→ **Exercise goal**
Write out each record exactly as given, but do not include the pictures.

^^^^^^^^^^^^^^^^

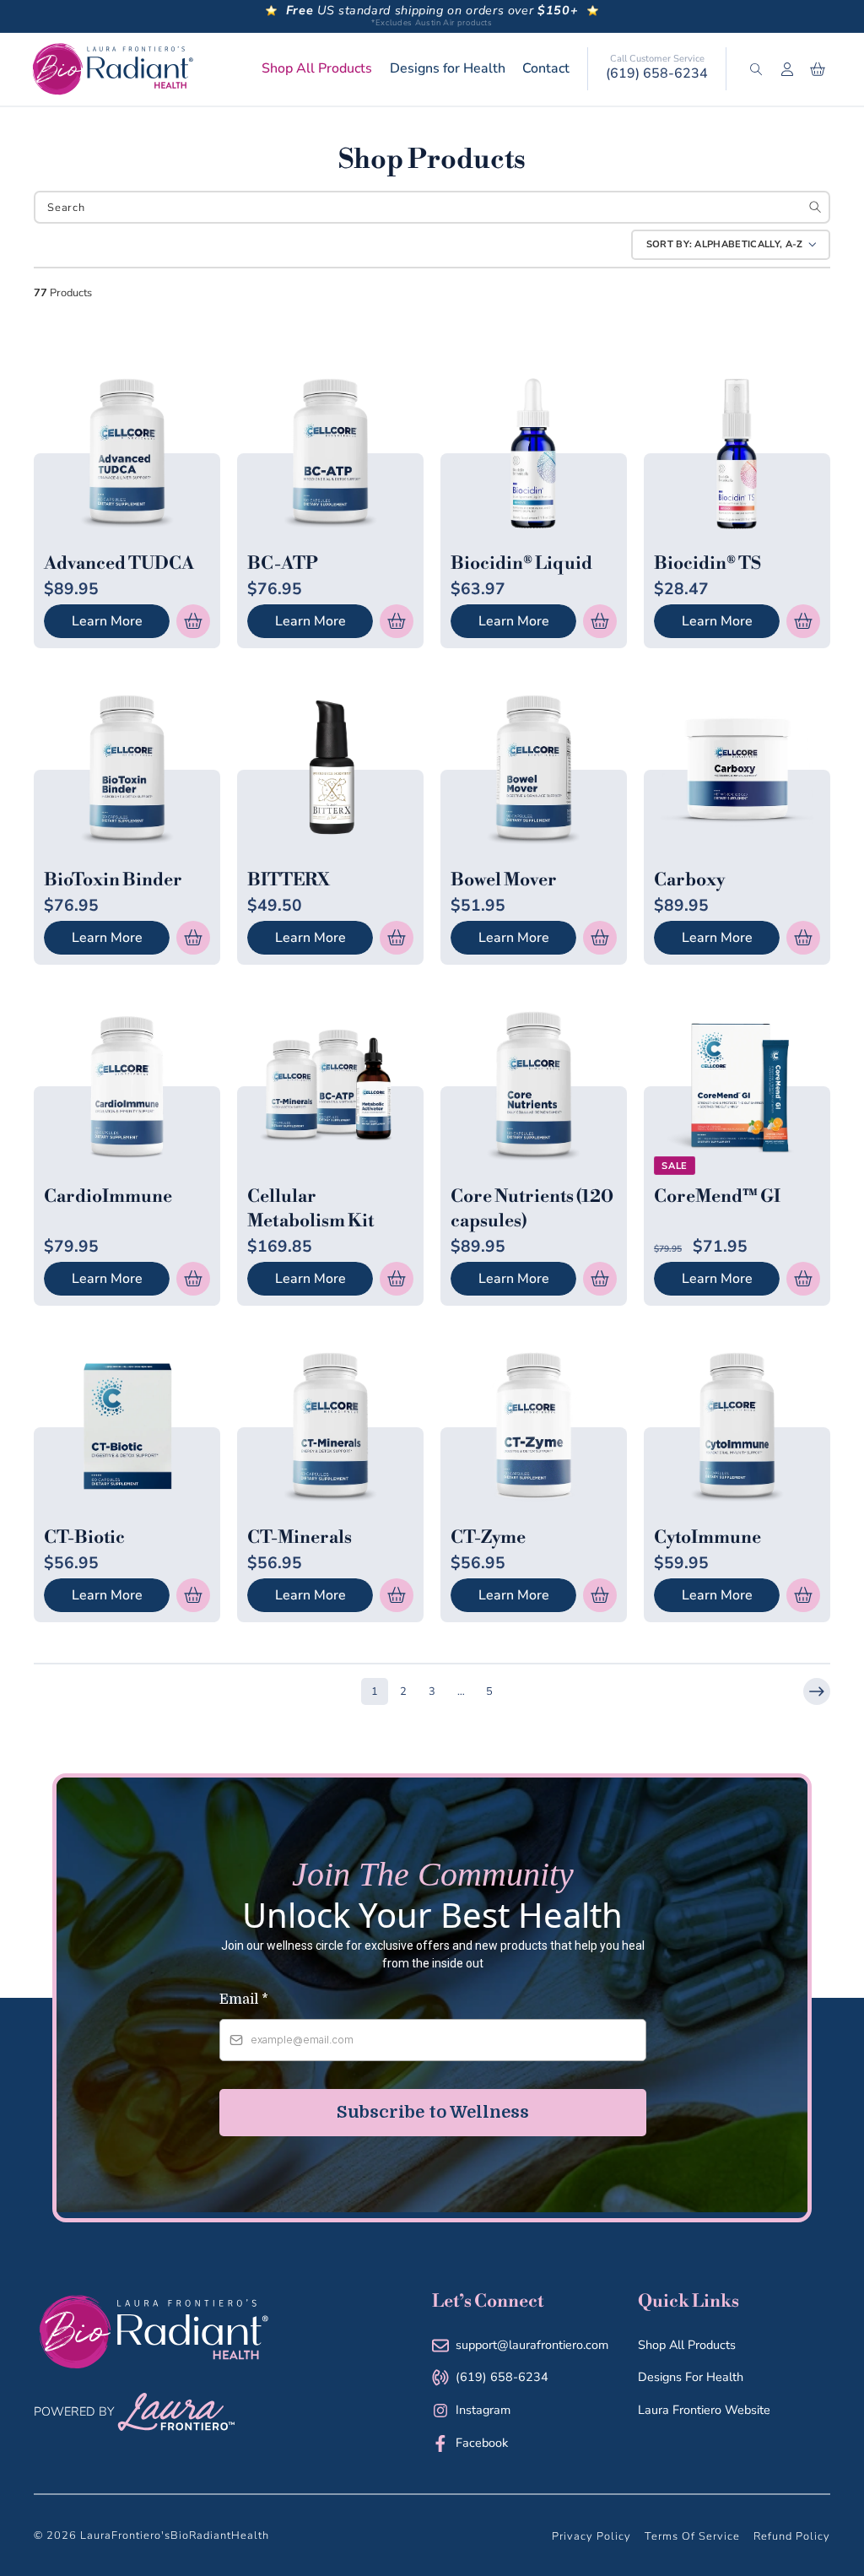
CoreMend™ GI (717, 1197)
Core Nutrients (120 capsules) (532, 1209)
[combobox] (432, 207)
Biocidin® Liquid (521, 564)
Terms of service (692, 2536)
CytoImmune (707, 1538)
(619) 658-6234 (657, 73)
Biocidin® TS (707, 564)
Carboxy (689, 880)
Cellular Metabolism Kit (310, 1209)
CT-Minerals (299, 1538)
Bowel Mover (504, 880)
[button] (755, 69)
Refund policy (791, 2536)
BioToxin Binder (113, 880)
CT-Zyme (488, 1538)
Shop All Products (687, 2344)
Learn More (107, 621)
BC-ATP (282, 564)
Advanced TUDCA (119, 564)
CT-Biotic (84, 1538)
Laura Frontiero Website (704, 2409)
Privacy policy (591, 2536)
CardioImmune (108, 1197)
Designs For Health (690, 2376)
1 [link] (374, 1691)
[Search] (815, 207)
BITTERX (288, 880)
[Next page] (816, 1691)
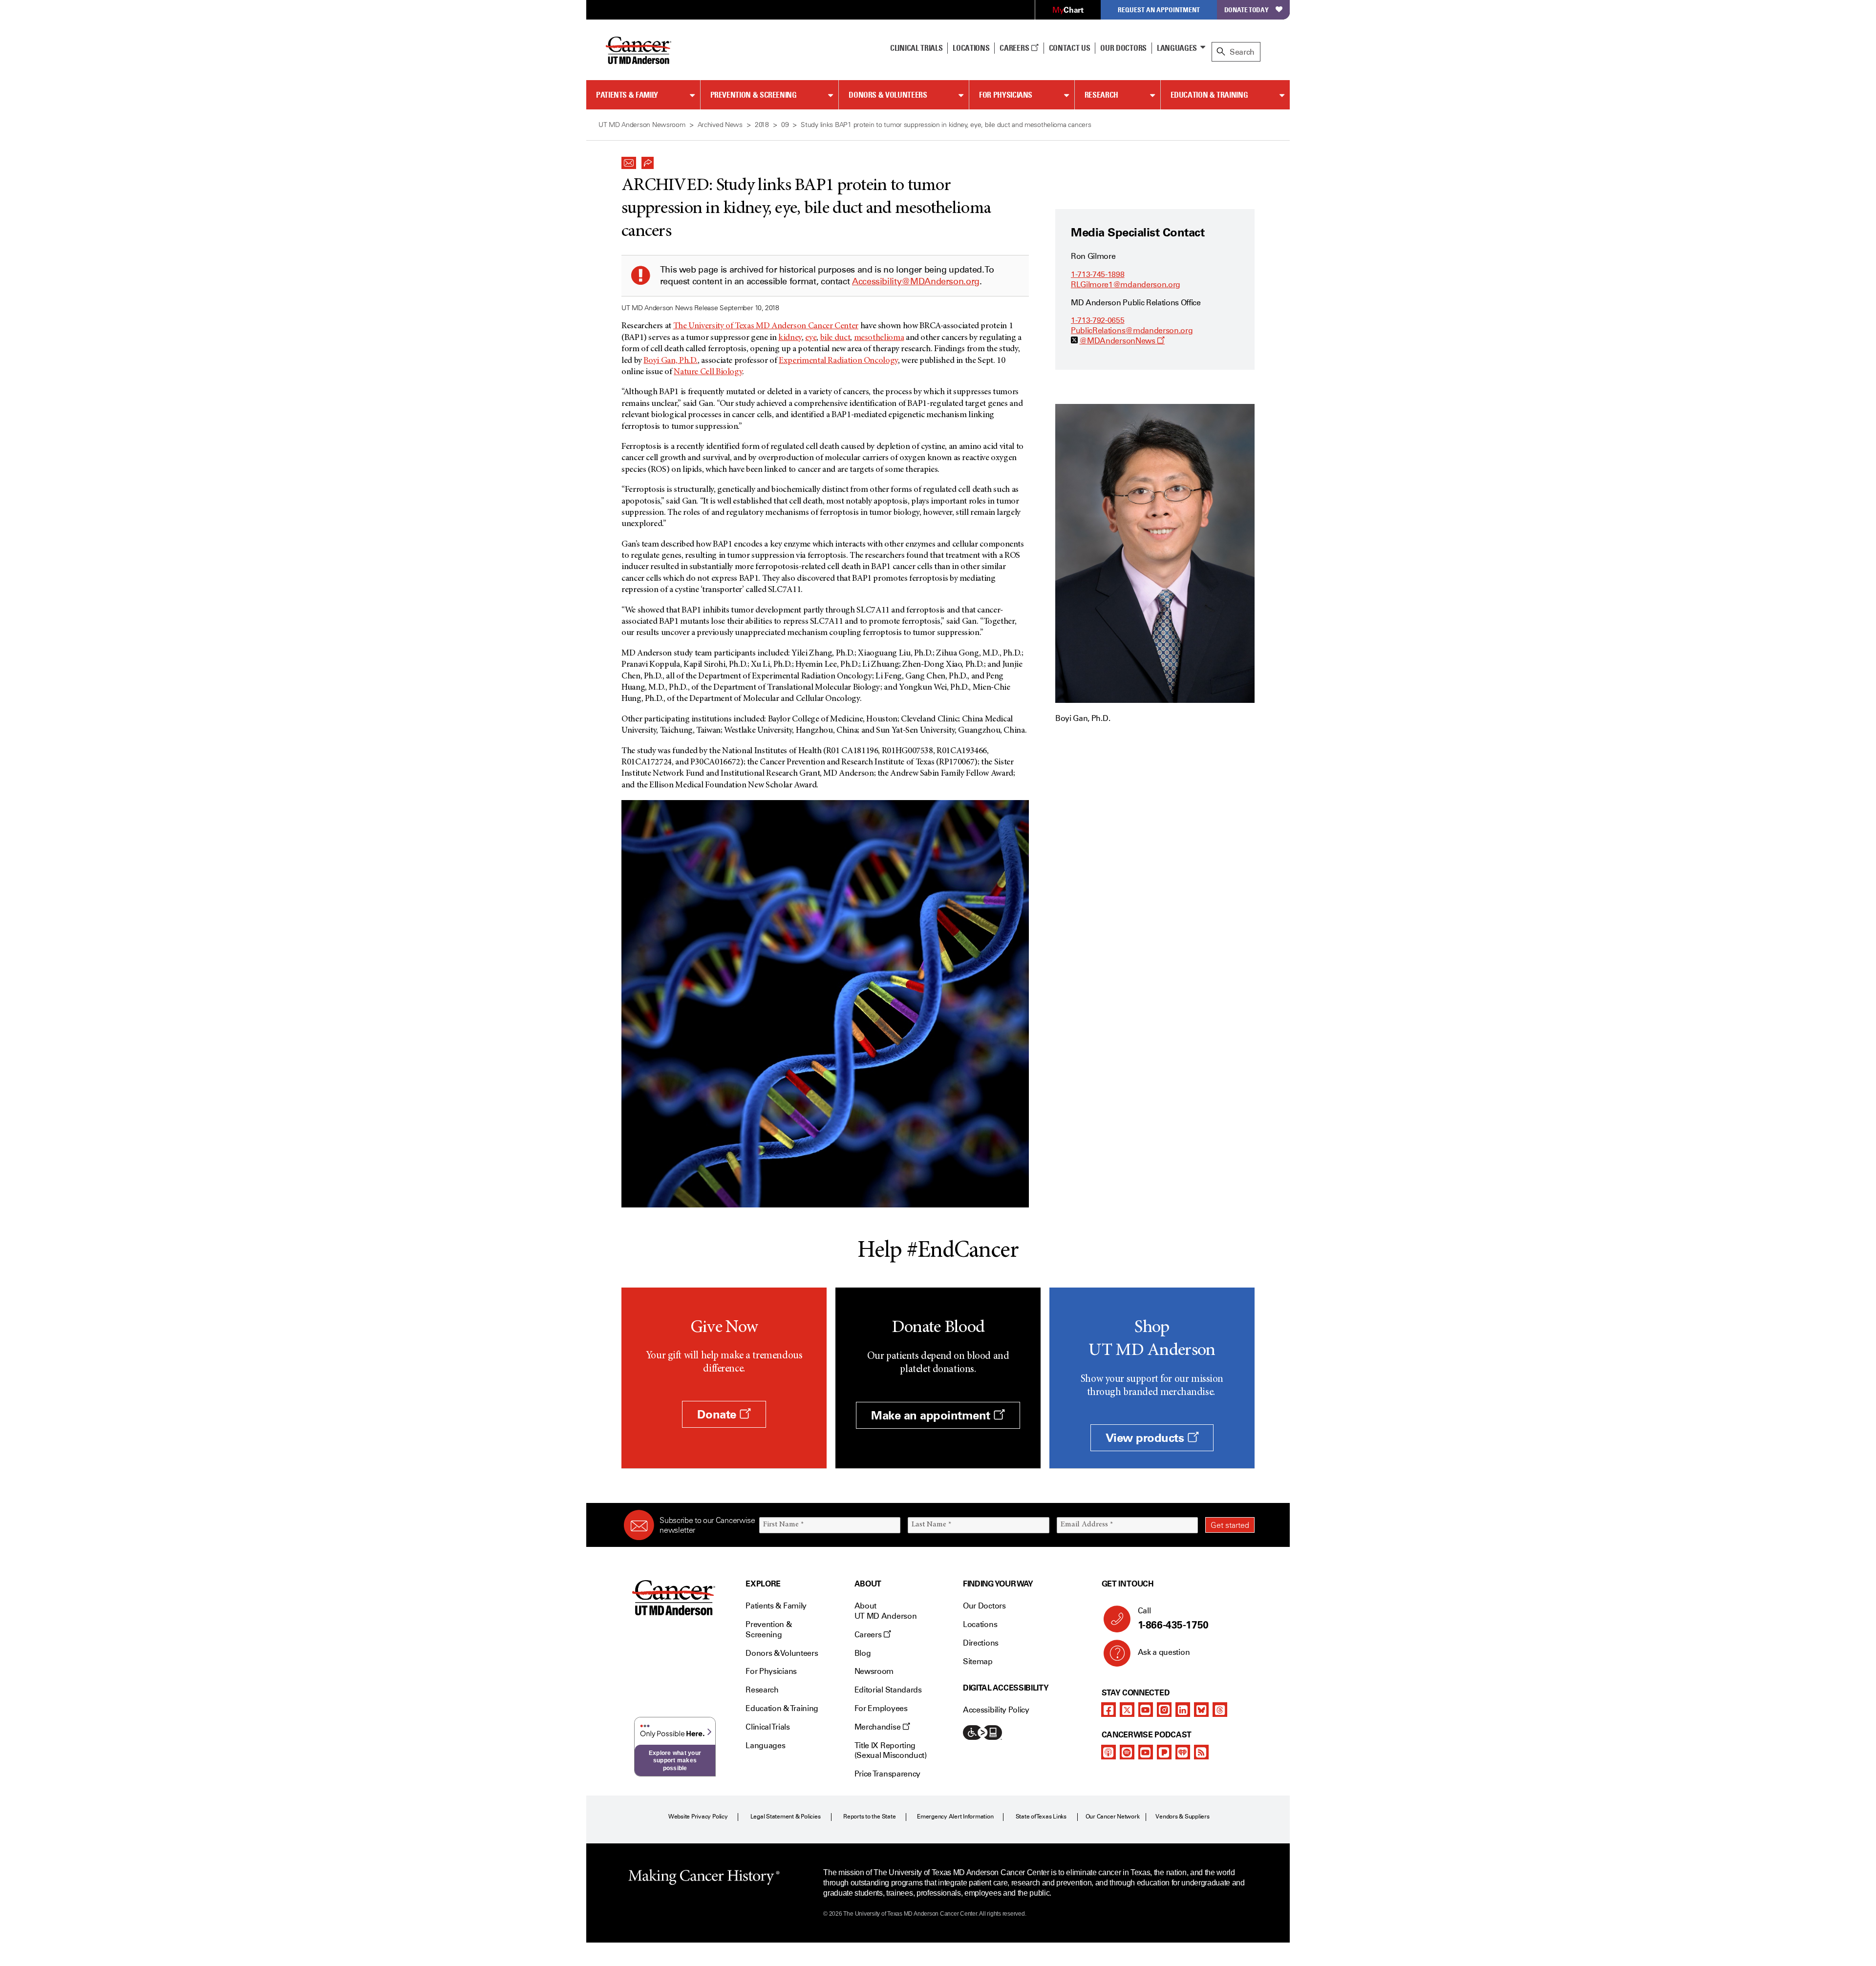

^^^^^^^^^^^^^^^^

→ **Written response**
CoreMend™ GI (717, 1197)
Core Nutrients (120 capsules) (532, 1209)
[combobox] (432, 207)
Biocidin® Liquid (521, 564)
Terms of service (692, 2536)
CytoImmune (707, 1538)
(619) 658-6234 (657, 73)
Biocidin® TS (707, 564)
Carboxy (689, 880)
Cellular Metabolism Kit (310, 1209)
CT-Minerals (299, 1538)
Bowel Mover (504, 880)
[button] (755, 69)
Refund policy (791, 2536)
BioToxin Binder (113, 880)
CT-Zyme (488, 1538)
Shop All Products (687, 2344)
Learn More (107, 621)
BC-ATP (282, 564)
Advanced TUDCA (119, 564)
CT-Biotic (84, 1538)
Laura Frontiero Website (704, 2409)
Privacy policy (591, 2536)
CardioImmune (108, 1197)
Designs For Health (690, 2376)
1 [link] (374, 1691)
[Search] (815, 207)
BITTERX (288, 880)
[Next page] (816, 1691)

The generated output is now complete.